For full details see the paper Single Headed Attention RNN: Stop Thinking With Your Head.
In summary, "stop thinking with your (attention) head".
Model | Test BPC | Params | LSTM Based |
---|---|---|---|
Krause mLSTM | 1.24 | 46M | ✔ |
AWD-LSTM | 1.23 | 44M | ✔ |
SHA-LSTM | 1.07 | 63M | ✔ |
12L Transformer-XL | 1.06 | 41M | |
18L Transformer-XL | 1.03 | 88M | |
Adaptive Span Transformer (Small) | 1.02 | 38M |
Whilst the model is still quite some way away from state of the art (~0.98 bpc) the model is low resource and high efficiency without having yet been optimized to be so. The model was trained in under 24 hours on a single GPU with the Adaptive Span Transformer (small) being the only recent Transformer model to achieve similar levels of training efficiency.
To get started:
./getdata.sh
By default the model trains the minimal single headed attention model from the paper, inserting a lone attention mechanism in the second last layer of a four layer LSTM.

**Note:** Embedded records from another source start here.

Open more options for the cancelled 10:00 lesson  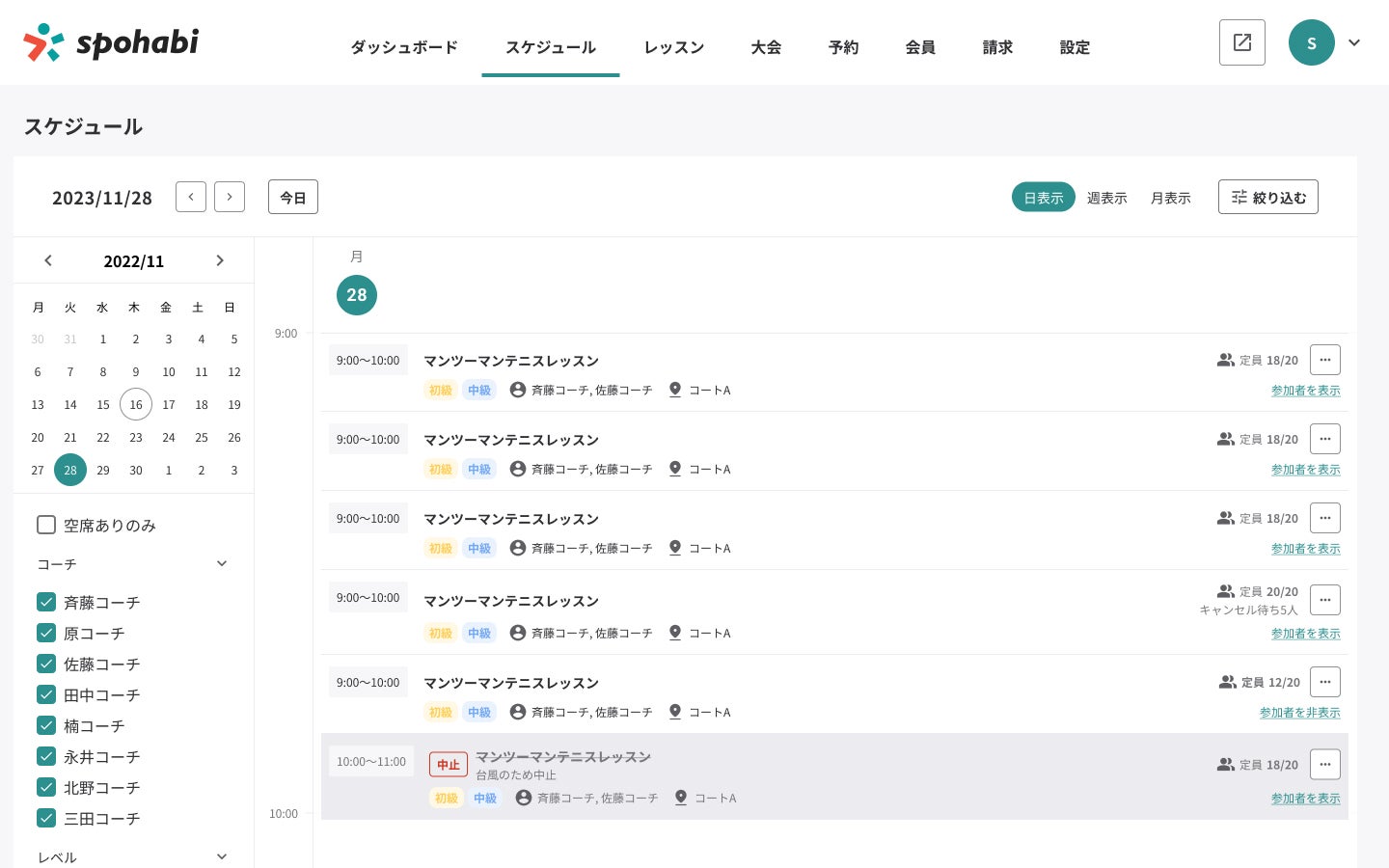(1324, 765)
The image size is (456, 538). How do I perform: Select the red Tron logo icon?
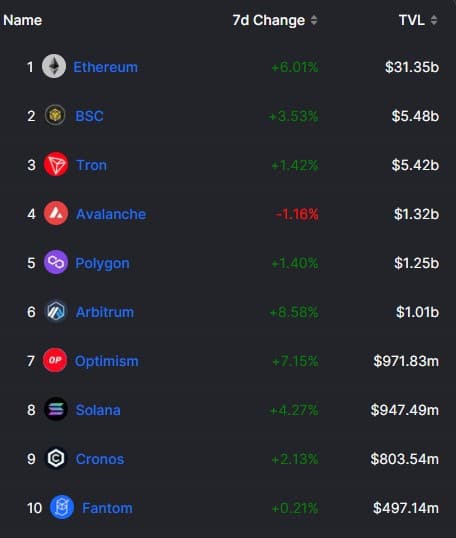pos(56,164)
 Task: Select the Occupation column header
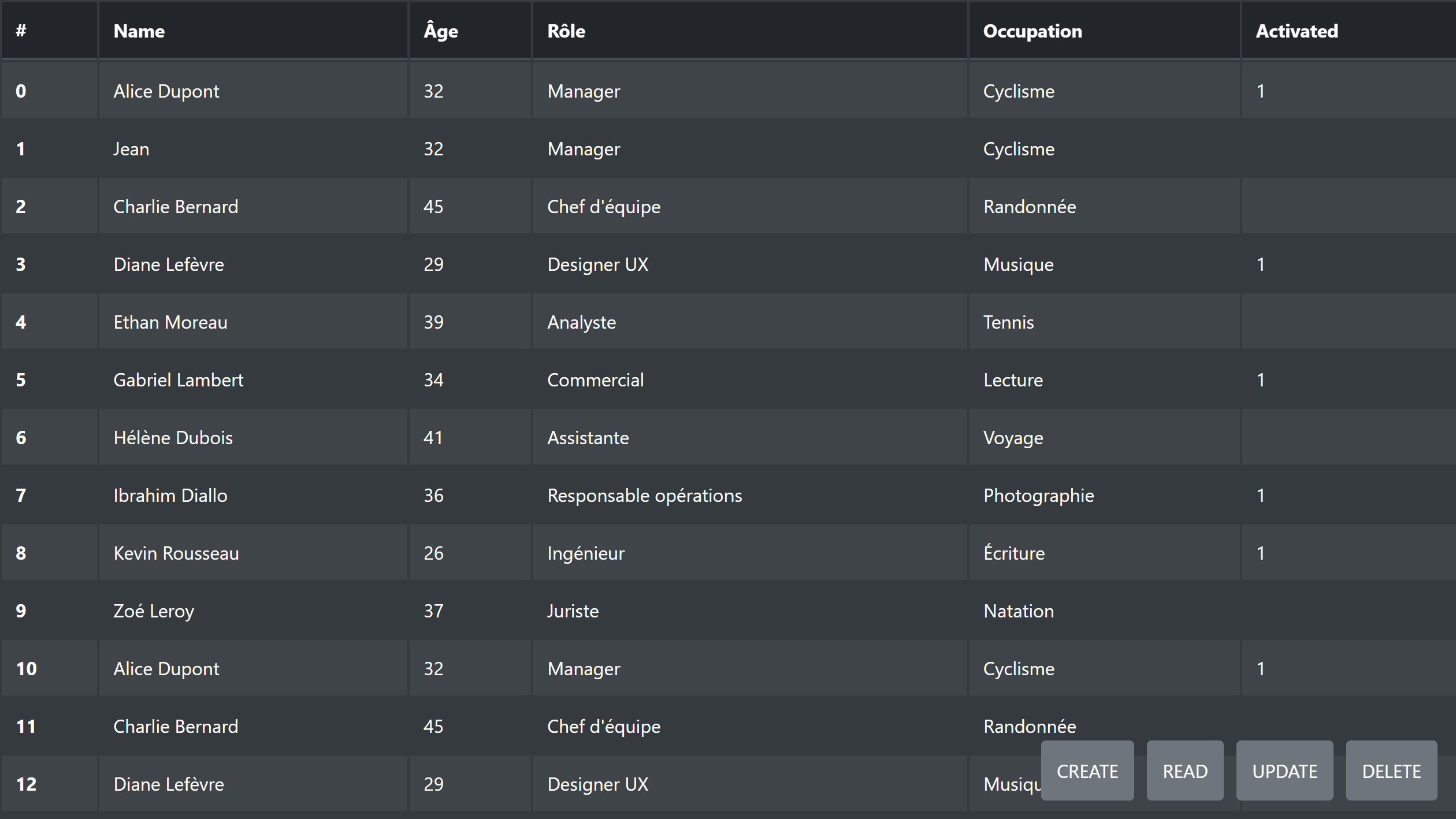point(1104,31)
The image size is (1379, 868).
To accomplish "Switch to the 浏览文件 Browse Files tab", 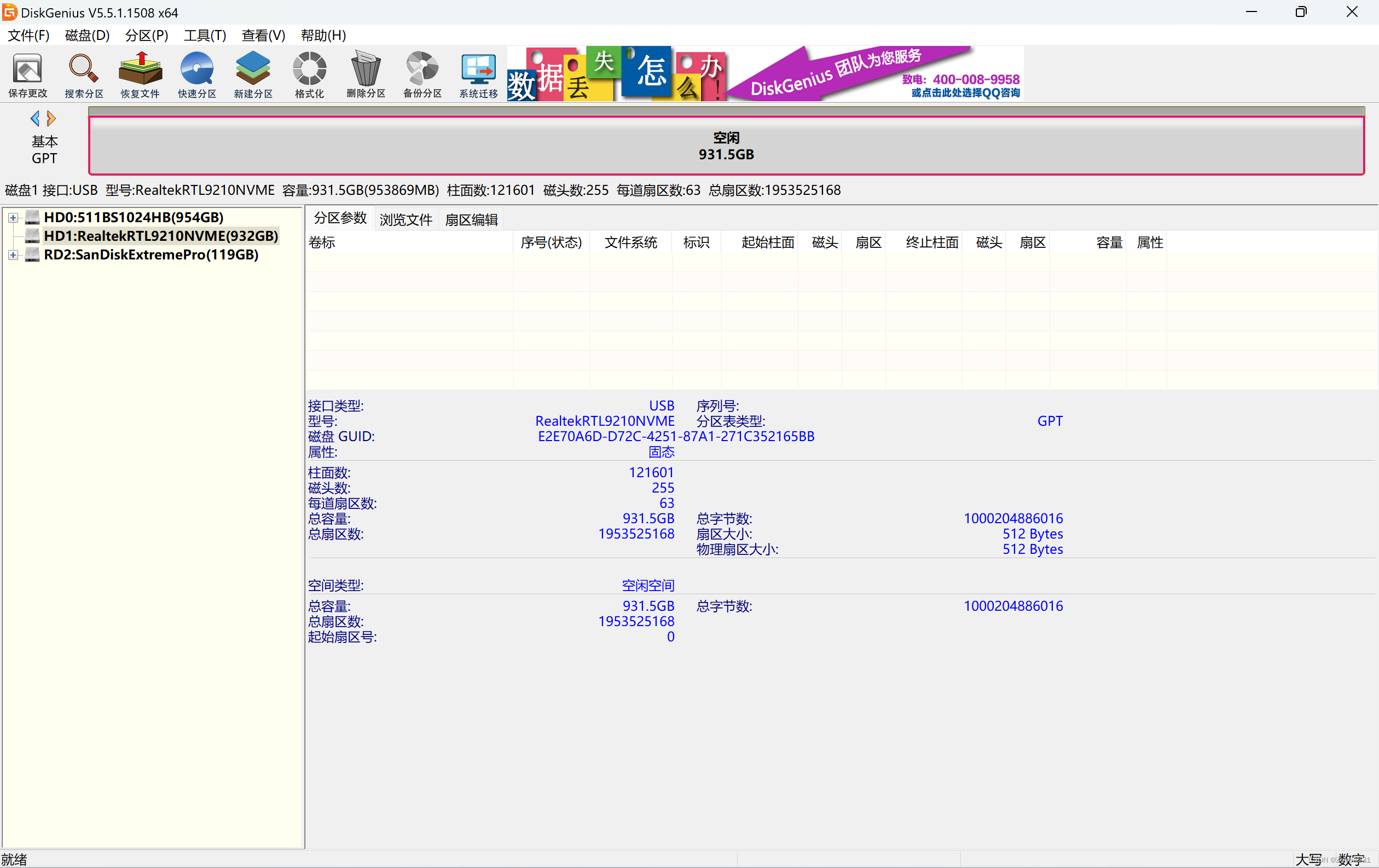I will click(405, 219).
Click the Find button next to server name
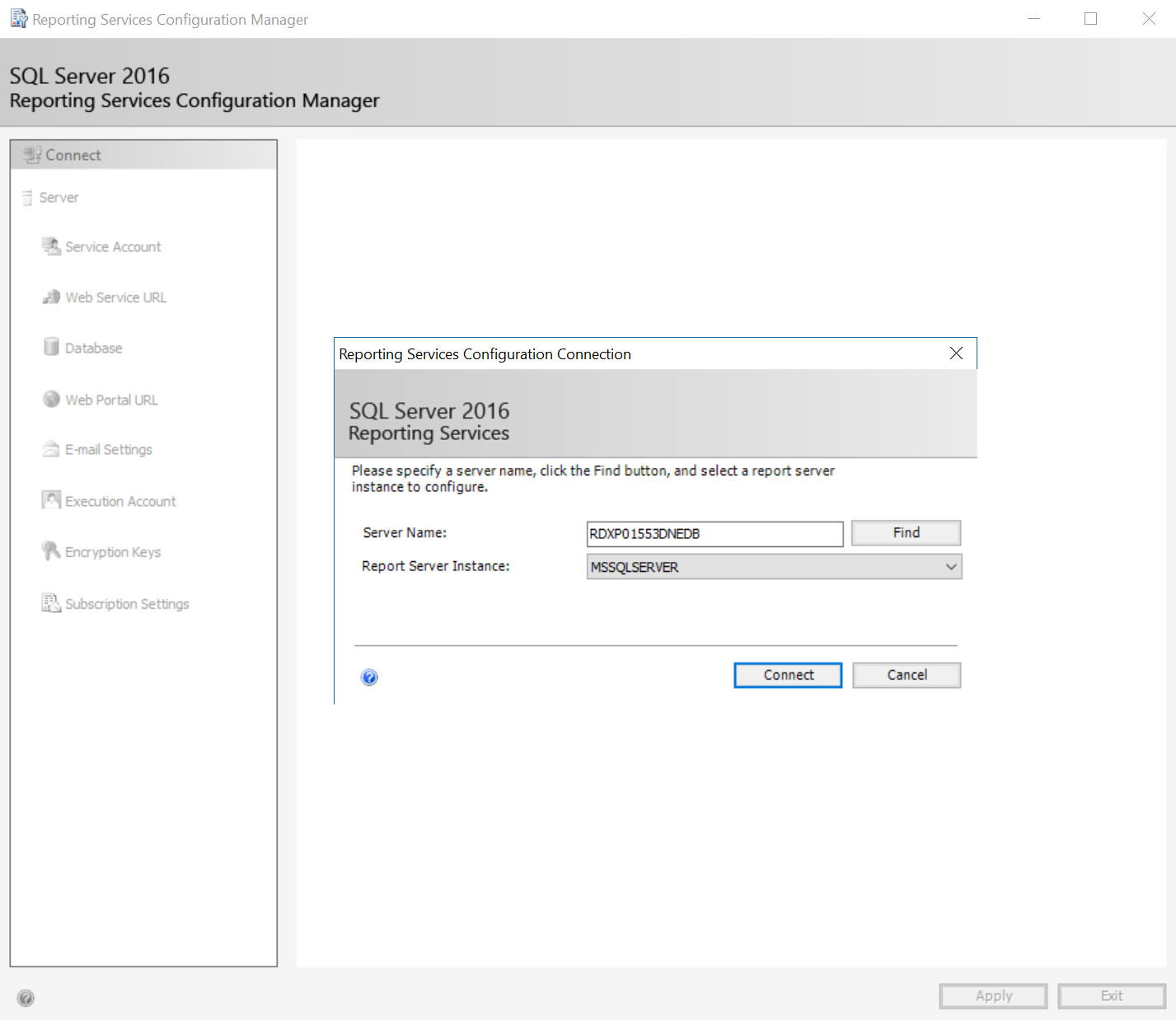1176x1020 pixels. [x=905, y=532]
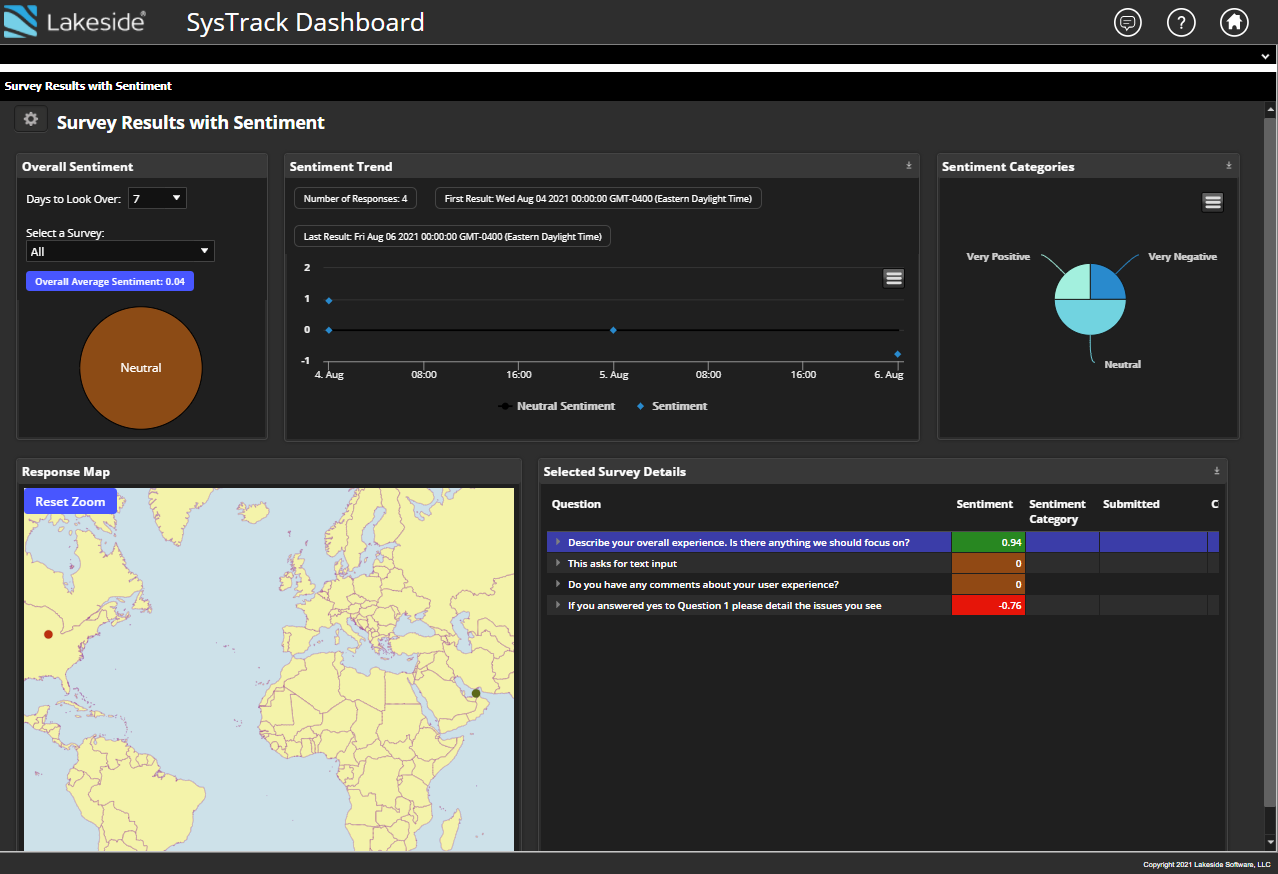Viewport: 1278px width, 874px height.
Task: Go to the home icon
Action: (x=1234, y=22)
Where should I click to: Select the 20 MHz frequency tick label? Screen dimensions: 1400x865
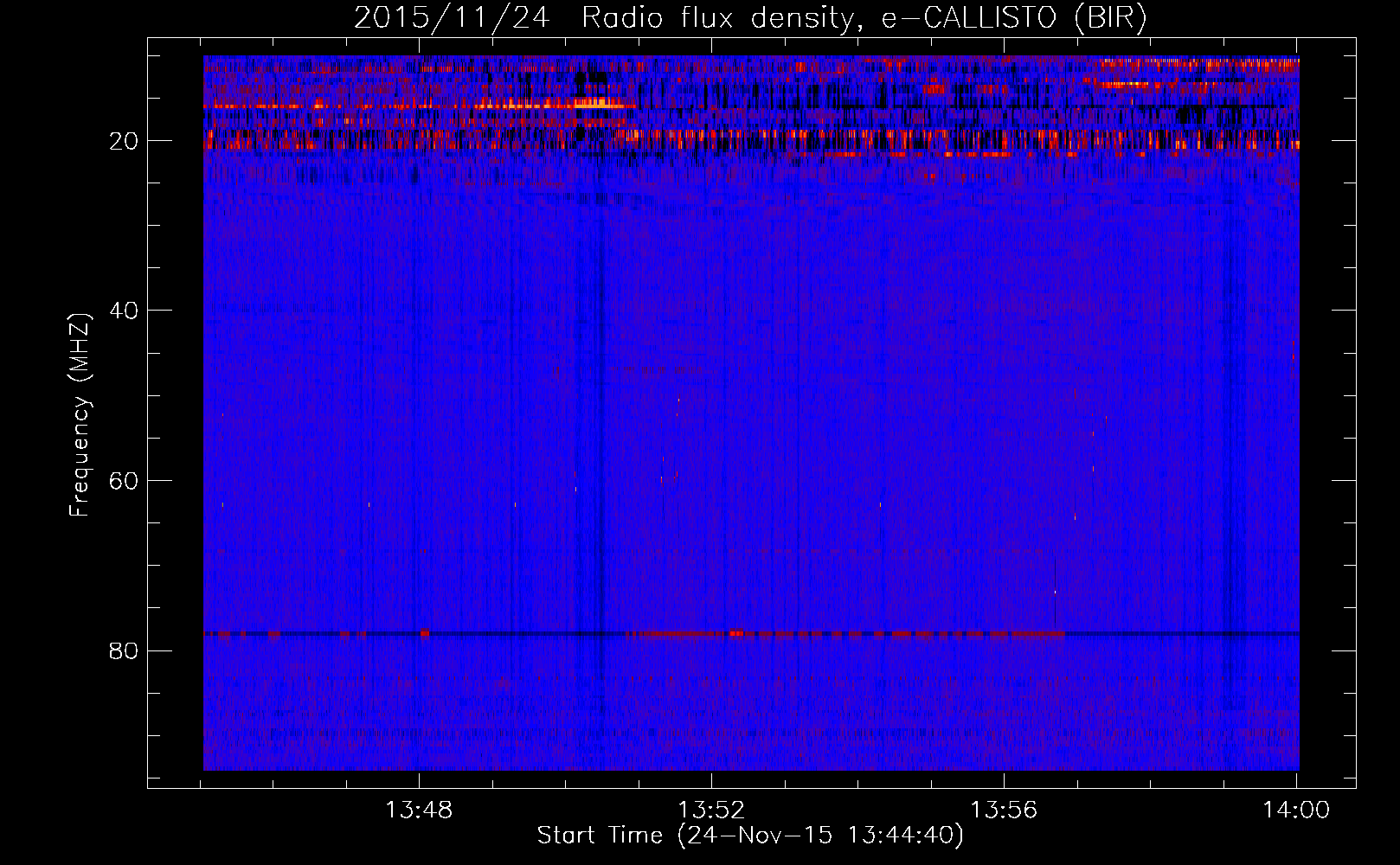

This takes only half an hour per epoch on a Titan V or V100.
If you want slightly better results but a longer training time (an hour per epoch) set use_attn
to True for all layers in model.py
and decrease batch size until it fits in memory (i.e. 8).
Sadly there are no command line options for running the other models - it's manual tinkering.
The code is not kind.
I'll be performing a re-write in the near future meant for long term academic and industrial use - contact me if you're interested :)
Note: still shaking out bugs from the commands below. We have near third party replication but still a fix or two out. Feel free to run and note any discrepancies! If you fiddle with hyper-parameters (which I've done very little of - it's a treasure chest of opportunity to get a lower than expected BPC as your reward!) do report that too :)
When running the training command below continue until the validation bpc stops improving. Don't worry about letting it run longer as the code will only save the model with the best validation bpc.
python -u main.py --epochs 32 --dropouth 0.1 --dropouti 0.1 --dropout 0.1 --data data/enwik8/ --save ENWIK8.pt --log-interval 10 --seed 5512 --optimizer lamb --bptt 1024 --warmup 800 --lr 2e-3 --emsize 1024 --nhid 4096 --nlayers 4 --batch_size 16
When the training slows down a second pass with a halved learning rate until validation bpc stops improving will get a few more bpc off. A smart learning rate decay is likely the correct way to go here but that's not what I did for my experiments.
python -u main.py --epochs 5 --dropouth 0.1 --dropouti 0.1 --dropout 0.1 --data data/enwik8/ --save ENWIK8.pt --log-interval 10 --seed 5512 --optimizer lamb --bptt 1024 --warmup 800 --lr 2e-3 --emsize 1024 --nhid 4096 --nlayers 4 --batch_size 16 --resume ENWIK8.pt --lr 1e-3 --seed 125
Most of the improvement will happen in the first few epochs of this final command.
The final test bpc should be approximately 1.07 for the full 4 layer SHA-LSTM or 1.08 for the single headed 4 layer SHA-LSTM.